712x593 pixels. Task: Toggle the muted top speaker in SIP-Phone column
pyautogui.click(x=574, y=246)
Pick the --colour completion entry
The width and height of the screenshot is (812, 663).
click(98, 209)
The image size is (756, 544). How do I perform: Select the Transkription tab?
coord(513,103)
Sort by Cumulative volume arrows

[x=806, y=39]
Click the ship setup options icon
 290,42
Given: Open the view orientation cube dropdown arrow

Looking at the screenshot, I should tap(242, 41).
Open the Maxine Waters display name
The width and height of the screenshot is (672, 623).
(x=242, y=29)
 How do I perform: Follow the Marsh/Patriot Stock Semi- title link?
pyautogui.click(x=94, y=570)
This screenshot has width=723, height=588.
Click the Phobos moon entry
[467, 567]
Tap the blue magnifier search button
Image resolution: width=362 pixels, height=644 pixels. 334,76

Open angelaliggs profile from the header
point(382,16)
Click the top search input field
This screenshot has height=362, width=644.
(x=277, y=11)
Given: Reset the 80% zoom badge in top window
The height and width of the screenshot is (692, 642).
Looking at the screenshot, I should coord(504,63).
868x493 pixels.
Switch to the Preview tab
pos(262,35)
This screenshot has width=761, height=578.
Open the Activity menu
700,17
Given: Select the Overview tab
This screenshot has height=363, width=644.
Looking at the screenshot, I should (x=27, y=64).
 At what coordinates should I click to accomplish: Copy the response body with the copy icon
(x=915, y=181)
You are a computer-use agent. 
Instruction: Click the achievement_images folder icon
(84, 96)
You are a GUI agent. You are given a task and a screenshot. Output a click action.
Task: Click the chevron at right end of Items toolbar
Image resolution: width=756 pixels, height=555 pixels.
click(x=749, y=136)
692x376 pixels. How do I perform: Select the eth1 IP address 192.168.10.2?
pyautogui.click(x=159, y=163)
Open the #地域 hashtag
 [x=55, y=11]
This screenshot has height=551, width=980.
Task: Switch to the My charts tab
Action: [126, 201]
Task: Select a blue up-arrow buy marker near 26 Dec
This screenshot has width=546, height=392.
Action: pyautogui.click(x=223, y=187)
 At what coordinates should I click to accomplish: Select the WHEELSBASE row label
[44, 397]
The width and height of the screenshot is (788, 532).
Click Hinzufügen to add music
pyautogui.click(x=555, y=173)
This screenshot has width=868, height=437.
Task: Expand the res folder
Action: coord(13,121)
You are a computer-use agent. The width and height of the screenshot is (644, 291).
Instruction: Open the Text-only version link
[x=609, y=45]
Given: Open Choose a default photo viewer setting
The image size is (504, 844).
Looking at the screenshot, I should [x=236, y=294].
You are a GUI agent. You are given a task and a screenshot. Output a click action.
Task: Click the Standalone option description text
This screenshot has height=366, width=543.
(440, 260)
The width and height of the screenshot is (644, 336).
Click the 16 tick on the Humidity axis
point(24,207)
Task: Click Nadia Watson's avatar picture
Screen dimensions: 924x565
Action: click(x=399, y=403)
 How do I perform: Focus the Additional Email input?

-- EXERCISE OBJECTIVE --
Exactly as it appears above, retype the material in full.

-- YOUR SOLUTION --
712x593 pixels. Task: Toggle the muted top speaker in SIP-Phone column
pyautogui.click(x=574, y=246)
Pick the --colour completion entry
The width and height of the screenshot is (812, 663).
click(98, 209)
The image size is (756, 544). How do I perform: Select the Transkription tab?
coord(513,103)
Sort by Cumulative volume arrows

[x=806, y=39]
Click the ship setup options icon
 290,42
Given: Open the view orientation cube dropdown arrow

Looking at the screenshot, I should tap(242, 41).
Open the Maxine Waters display name
The width and height of the screenshot is (672, 623).
(x=242, y=29)
 How do I perform: Follow the Marsh/Patriot Stock Semi- title link?
pyautogui.click(x=94, y=570)
This screenshot has width=723, height=588.
Click the Phobos moon entry
[467, 567]
Tap the blue magnifier search button
Image resolution: width=362 pixels, height=644 pixels. 334,76

Open angelaliggs profile from the header
point(382,16)
Click the top search input field
This screenshot has height=362, width=644.
(x=277, y=11)
Given: Reset the 80% zoom badge in top window
The height and width of the screenshot is (692, 642).
Looking at the screenshot, I should coord(504,63).
868x493 pixels.
Switch to the Preview tab
pos(262,35)
This screenshot has width=761, height=578.
Open the Activity menu
700,17
Given: Select the Overview tab
This screenshot has height=363, width=644.
Looking at the screenshot, I should (x=27, y=64).
 At what coordinates should I click to accomplish: Copy the response body with the copy icon
(x=915, y=181)
You are a computer-use agent. 
Instruction: Click the achievement_images folder icon
(84, 96)
You are a GUI agent. You are given a task and a screenshot. Output a click action.
Task: Click the chevron at right end of Items toolbar
Image resolution: width=756 pixels, height=555 pixels.
click(x=749, y=136)
692x376 pixels. How do I perform: Select the eth1 IP address 192.168.10.2?
pyautogui.click(x=159, y=163)
Open the #地域 hashtag
 [x=55, y=11]
This screenshot has height=551, width=980.
Task: Switch to the My charts tab
Action: [126, 201]
Task: Select a blue up-arrow buy marker near 26 Dec
This screenshot has width=546, height=392.
Action: pyautogui.click(x=223, y=187)
 At what coordinates should I click to accomplish: Select the WHEELSBASE row label
[44, 397]
The width and height of the screenshot is (788, 532).
Click Hinzufügen to add music
pyautogui.click(x=555, y=173)
This screenshot has width=868, height=437.
Task: Expand the res folder
Action: coord(13,121)
You are a computer-use agent. The width and height of the screenshot is (644, 291).
Instruction: Open the Text-only version link
[x=609, y=45]
Given: Open Choose a default photo viewer setting
The image size is (504, 844).
Looking at the screenshot, I should [x=236, y=294].
You are a GUI agent. You are given a task and a screenshot. Output a click action.
Task: Click the Standalone option description text
This screenshot has height=366, width=543.
(440, 260)
The width and height of the screenshot is (644, 336).
Click the 16 tick on the Humidity axis
point(24,207)
Task: Click Nadia Watson's avatar picture
Screen dimensions: 924x565
Action: click(x=399, y=403)
 How do I perform: Focus the Additional Email input?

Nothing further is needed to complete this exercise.